● **WORK REQUIRED**: Starting at the line containing "Point to the Hollywood Park label" and continuing through the end of the items, write out every line again unchanged, except that each coordinate in the answers is shifted up by 53.

+++++

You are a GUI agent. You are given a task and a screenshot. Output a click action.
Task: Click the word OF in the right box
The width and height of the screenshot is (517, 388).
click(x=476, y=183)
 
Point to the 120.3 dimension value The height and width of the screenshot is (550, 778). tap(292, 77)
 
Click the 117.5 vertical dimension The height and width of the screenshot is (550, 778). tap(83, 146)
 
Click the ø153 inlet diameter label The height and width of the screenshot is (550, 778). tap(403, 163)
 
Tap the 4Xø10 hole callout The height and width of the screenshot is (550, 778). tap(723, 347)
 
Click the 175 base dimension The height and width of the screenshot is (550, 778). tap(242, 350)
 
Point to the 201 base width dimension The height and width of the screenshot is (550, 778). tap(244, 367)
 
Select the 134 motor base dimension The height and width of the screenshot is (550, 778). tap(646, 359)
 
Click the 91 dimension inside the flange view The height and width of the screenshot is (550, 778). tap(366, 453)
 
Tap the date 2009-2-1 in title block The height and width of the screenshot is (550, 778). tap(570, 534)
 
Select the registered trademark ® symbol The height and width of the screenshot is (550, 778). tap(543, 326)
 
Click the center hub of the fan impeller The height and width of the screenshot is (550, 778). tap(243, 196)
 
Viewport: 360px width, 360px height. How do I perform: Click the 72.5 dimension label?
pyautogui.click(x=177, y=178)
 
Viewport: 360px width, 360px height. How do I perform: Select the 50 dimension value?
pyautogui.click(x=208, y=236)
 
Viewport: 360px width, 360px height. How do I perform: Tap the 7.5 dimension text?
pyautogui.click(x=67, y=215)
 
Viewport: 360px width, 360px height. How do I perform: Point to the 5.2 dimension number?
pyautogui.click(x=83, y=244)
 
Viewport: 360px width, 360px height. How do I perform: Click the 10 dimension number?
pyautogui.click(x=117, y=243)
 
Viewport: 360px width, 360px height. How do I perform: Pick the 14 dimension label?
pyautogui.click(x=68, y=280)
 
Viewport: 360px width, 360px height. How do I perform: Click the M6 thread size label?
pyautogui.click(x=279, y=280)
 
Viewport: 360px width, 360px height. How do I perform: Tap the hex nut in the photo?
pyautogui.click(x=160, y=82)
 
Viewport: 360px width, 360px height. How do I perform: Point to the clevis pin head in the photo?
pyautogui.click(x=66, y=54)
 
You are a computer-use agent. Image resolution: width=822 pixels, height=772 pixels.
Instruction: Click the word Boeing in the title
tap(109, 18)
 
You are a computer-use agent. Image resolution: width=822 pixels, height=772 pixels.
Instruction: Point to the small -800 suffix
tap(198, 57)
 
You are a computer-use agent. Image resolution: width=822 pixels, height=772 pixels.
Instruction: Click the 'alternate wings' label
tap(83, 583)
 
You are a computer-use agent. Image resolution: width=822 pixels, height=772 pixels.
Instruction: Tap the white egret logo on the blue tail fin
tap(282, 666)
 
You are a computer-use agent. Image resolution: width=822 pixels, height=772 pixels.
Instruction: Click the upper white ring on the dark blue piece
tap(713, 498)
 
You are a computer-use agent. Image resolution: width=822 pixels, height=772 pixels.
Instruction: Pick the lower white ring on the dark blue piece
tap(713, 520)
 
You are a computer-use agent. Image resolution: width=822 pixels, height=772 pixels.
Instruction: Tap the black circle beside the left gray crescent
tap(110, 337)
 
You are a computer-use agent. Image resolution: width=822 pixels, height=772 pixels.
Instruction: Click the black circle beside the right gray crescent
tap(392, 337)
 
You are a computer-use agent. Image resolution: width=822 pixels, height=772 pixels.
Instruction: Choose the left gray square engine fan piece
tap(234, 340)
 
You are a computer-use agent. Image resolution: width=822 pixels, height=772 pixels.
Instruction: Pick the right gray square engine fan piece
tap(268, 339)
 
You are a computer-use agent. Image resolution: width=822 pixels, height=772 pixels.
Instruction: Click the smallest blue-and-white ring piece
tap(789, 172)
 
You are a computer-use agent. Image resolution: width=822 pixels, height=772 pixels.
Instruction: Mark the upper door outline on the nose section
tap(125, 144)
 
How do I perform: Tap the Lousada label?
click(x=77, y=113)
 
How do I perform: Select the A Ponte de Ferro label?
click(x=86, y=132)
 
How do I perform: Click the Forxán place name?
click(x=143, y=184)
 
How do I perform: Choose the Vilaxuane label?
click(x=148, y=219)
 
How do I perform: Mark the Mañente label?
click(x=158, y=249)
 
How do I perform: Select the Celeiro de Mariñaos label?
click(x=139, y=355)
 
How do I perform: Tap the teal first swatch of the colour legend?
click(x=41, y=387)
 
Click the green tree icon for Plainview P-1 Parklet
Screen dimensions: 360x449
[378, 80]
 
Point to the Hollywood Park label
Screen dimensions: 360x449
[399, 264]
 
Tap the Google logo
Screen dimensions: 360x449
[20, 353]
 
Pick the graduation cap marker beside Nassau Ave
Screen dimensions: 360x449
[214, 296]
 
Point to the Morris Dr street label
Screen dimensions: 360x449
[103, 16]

+++++

● **OUTPUT**:
Point to the Hollywood Park label
Screen dimensions: 360x449
[452, 317]
 
Tap the Google logo
Screen dimensions: 360x449
[73, 406]
 
Pick the graduation cap marker beside Nassau Ave
Screen dimensions: 360x449
[267, 349]
 
Point to the Morris Dr street label
Screen dimensions: 360x449
[156, 69]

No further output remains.